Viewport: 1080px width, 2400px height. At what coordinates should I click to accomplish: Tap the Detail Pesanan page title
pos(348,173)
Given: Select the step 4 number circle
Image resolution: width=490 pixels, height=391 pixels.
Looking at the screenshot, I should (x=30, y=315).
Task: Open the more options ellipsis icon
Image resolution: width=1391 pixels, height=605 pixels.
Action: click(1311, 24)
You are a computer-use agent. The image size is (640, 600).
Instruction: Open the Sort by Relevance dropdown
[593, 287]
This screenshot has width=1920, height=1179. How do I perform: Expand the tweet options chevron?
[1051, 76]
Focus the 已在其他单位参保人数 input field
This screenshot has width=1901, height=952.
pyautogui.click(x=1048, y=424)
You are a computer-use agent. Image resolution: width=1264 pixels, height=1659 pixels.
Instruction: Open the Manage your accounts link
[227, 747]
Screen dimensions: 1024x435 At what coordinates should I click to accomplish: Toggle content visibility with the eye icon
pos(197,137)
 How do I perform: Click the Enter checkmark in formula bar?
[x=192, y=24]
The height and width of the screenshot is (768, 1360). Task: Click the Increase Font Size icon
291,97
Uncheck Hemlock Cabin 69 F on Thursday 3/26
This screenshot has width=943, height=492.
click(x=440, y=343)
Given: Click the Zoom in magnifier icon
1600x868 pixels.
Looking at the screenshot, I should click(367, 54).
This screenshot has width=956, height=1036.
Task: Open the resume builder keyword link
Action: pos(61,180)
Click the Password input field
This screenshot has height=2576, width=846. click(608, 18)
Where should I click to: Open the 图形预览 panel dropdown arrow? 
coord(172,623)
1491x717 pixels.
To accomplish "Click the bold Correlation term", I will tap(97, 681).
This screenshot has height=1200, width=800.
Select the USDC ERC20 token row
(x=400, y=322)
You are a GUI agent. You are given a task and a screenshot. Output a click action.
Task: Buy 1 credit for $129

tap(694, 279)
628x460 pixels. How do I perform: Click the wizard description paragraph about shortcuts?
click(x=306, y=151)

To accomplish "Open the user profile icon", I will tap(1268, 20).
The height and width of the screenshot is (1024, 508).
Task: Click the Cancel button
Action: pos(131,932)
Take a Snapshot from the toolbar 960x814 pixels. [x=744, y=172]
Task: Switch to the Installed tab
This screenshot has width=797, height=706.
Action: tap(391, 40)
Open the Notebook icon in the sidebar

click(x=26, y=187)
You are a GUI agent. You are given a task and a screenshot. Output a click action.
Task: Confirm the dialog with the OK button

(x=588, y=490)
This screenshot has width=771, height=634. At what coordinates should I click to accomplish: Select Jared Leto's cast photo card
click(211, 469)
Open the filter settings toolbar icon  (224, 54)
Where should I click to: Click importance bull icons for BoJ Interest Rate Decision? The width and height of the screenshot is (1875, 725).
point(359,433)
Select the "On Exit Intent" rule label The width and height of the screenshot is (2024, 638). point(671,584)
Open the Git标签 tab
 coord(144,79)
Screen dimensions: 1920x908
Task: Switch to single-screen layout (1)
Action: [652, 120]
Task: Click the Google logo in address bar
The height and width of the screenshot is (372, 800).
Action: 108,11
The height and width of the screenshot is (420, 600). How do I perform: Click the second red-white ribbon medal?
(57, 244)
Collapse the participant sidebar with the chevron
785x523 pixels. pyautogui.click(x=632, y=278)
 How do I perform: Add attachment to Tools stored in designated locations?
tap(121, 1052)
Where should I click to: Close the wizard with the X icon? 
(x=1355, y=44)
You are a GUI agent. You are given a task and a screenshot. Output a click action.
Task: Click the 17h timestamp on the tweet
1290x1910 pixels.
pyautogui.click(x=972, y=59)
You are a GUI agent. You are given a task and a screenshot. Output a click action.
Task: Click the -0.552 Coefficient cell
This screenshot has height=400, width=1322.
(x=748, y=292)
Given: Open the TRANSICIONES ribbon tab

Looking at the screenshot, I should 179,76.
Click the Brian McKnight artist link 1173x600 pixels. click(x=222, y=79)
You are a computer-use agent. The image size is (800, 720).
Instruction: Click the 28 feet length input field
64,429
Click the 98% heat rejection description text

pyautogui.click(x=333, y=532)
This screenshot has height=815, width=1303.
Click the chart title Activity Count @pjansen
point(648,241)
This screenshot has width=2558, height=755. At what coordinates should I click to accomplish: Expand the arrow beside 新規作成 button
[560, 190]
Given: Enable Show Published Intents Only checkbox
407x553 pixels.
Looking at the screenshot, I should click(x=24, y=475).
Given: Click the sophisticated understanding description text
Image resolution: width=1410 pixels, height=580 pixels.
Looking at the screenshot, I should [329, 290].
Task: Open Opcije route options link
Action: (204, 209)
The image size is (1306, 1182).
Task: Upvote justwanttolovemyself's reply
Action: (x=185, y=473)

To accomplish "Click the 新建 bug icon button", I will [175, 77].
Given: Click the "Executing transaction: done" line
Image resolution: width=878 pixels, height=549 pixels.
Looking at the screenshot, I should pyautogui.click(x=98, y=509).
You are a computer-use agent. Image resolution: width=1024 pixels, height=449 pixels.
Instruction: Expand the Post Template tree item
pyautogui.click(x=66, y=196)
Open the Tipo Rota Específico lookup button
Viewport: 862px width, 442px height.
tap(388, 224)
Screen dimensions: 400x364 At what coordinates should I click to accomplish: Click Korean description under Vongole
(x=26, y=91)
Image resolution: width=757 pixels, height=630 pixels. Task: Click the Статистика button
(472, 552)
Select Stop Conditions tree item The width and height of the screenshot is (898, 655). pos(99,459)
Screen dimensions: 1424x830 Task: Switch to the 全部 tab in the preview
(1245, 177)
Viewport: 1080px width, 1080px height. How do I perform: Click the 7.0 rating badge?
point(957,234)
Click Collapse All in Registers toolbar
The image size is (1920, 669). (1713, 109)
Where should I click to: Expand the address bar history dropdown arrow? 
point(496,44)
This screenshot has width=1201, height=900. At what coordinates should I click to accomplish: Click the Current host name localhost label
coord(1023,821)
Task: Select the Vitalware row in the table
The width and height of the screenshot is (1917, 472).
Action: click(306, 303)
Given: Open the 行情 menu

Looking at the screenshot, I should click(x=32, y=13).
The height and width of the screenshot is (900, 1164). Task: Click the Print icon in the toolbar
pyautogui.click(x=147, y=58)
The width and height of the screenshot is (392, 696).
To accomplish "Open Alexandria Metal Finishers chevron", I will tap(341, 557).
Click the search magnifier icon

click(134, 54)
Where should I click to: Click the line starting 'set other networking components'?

> **TASK DETAILS**
Produce a word-for-word copy of everything above from the line holding "407x553 pixels." down to the line holding "Given: Click the sophisticated", with both of those lines kept.

> **THE ANSWER**
407x553 pixels.
Looking at the screenshot, I should click(x=24, y=475).
Given: Click the sophisticated understanding description text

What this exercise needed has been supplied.